On March 18, 2020, the U.S. Food and Drug Administration (FDA) issued a guidance for industry, investigators, and institutional review boards conducting clinical trials during the COVID-19 coronavirus pandemic in recognition that it may affect the conduct of clinical trials of medical products, including drugs, devices, and biologic products.
Quarantines, site closures, travel limitations, interruptions to the supply chain for the investigational product, or other considerations if site personnel or trial subjects develop COVID-19 may lead to difficulties in conducting the clinical trials. FDA is aware that protocol modifications or deviations may be required or unavoidable because of COVID-19. Although COVID-19’s impact on trials will vary depending on many factors, including the nature of disease under study, the trial design, and regions in which the study is being conducted, the guideline outlines considerations to assist sponsors in ensuring the safety of trial participants, maintaining compliance with good clinical practice and minimizing risks to trial integrity.

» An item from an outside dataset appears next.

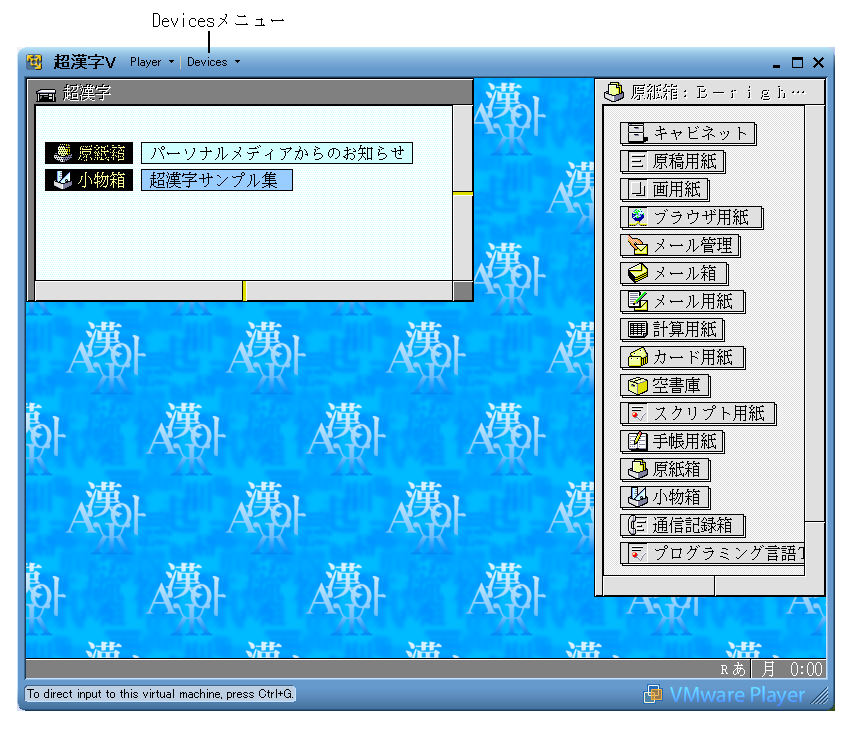
Task: Click the 手帳用紙 notebook paper icon
Action: pos(636,442)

Considerations recommended include sponsors evaluating alternative methods for assessments, such as phone contacts or virtual visits, and offering additional safety monitoring for clinical trial participants who may no longer have access to the investigational product or site.

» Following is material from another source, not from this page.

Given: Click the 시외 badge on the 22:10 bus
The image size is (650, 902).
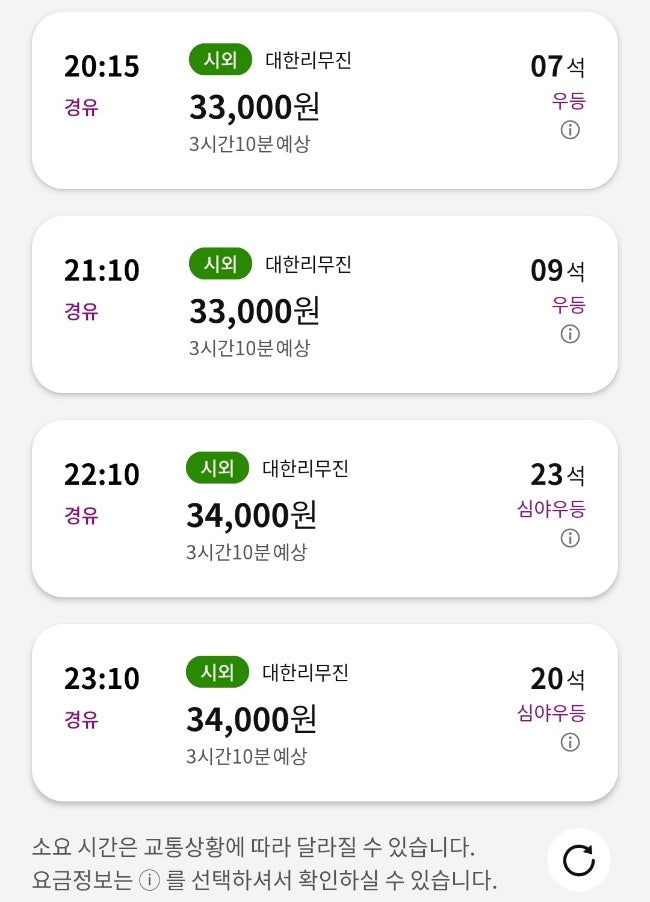Looking at the screenshot, I should (x=217, y=468).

“With this guidance, FDA is helping industry and investigators navigate the COVID-19 pandemic and help assess how to move forward with critical clinical trials,” Anand Shah, MD, FDA deputy commissioner for medical and scientific affairs, said. “The FDA released the guidance to emphasize that at all times, patients’ safety should continue to be at the forefront of considerations. We want to support the continuance of these clinical trials in compliance with good clinical practice and minimizing risks to trial integrity, while also safeguarding the health and well-being of study participants.”